DIRECTIONS FOR THIS TASK> Carry on the passage on how Leishmania parasites use sugars from hyaluronan breakdown, starting after its final sentence.

READING PASSAGE>
Leishmania lack detectable hyaluronidase activity and are unable to breakdown and utilize hyaluronan as a carbon source directly. However, Leishmania promastigotes secrete a chitinase and can utilize chitin (a homopolymer of GlcNAc) as their sole carbon source in vitro. Overexpression of the L. donovani chitinase resulted in enhanced lesion development [20], suggesting that this enzyme has a role in virulence. As chitin is not produced by mammals and supplementation of in vitro infected macrophages with chitin failed to restore intracellular growth of ∆gnat, it is possible that the secreted parasite chitinase complements other hydrolases activities in the macrophage phagolysosome involved in the complete break down of hyaluronan. This would potentially enhance the rate of production of free GlcNAc that can then be used by intracellular amastigotes. Hyaluronan degradation in the phagolysosome will also generate free pools of the acidic sugar, glucuronic acid. Leishmania lack enzymes needed to catabolize glucuronic acid and are thus unable to utilize this sugar as sole carbon source (S7 Fig). However, they do contain enzymes needed to convert glucuronic acid to ascorbic acid, an essential vitamin and cofactor for several peroxidases, and this hybrid pathway of de novo synthesis may be important for virulence [26,27].

[Recorded data]
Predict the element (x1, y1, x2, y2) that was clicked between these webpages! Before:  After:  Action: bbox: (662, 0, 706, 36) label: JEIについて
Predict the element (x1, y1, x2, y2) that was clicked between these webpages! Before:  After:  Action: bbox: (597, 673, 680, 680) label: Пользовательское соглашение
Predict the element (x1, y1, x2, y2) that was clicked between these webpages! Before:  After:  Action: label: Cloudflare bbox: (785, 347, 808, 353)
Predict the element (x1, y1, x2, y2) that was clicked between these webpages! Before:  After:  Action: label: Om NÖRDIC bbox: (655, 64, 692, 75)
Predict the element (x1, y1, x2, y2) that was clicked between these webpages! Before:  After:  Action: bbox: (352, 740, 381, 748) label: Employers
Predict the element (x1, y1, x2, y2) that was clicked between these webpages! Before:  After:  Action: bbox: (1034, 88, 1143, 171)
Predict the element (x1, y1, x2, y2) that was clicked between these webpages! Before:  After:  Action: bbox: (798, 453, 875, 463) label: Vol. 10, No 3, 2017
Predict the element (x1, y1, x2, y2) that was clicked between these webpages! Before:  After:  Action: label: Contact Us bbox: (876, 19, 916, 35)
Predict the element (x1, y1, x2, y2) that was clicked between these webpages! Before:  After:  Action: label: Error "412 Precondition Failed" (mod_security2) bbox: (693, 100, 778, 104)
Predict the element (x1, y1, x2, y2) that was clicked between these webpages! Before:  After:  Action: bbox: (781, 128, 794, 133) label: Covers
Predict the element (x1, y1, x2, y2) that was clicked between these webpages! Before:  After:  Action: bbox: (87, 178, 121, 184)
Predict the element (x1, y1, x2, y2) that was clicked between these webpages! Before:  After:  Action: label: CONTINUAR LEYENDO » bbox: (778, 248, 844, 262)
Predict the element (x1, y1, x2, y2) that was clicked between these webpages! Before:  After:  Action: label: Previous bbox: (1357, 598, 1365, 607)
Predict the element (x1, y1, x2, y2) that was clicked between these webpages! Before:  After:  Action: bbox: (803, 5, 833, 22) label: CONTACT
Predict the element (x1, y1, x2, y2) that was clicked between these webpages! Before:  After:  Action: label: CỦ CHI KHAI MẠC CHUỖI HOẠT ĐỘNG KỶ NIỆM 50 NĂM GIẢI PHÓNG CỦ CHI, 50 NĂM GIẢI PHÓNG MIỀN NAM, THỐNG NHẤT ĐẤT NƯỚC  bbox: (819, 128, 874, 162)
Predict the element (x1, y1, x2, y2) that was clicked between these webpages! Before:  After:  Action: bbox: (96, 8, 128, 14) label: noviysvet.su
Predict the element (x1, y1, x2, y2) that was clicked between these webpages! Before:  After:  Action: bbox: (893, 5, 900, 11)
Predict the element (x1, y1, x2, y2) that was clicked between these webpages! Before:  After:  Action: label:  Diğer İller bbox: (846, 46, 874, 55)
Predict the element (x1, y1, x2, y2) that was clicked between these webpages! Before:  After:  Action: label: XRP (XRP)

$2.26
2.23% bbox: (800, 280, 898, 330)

RESPONSE BELOW>
Intriguingly, the saliva of the sandfly vector contains high levels of hyaluronidases, which are injected into the skin together with infective promastigote stages during a natural infection [28,29]. The presence of hyaluronidase in the sandfly saliva correlates with enhanced L. major induced skin lesion development in susceptible mice [28]. The sandfly hyaluronidase could potentially enhance promastigotes infectivity in a number of ways; by reducing the barrier properties of the extracellular matrix, stimulating neutrophil recruitment and/or angiogenesis via the generation of bioactive low molecular hyaluronan fragments or by generating hyaluronan fragments that are more readily taken up by Leishmania-infected macrophages. Secretion of sand fly hyaluronidase is also expected to interfere with the wound healing response that occurs after sand fly bites (and needle puncture), as it depends on an orderly regulation of hyaluronan catabolism [19].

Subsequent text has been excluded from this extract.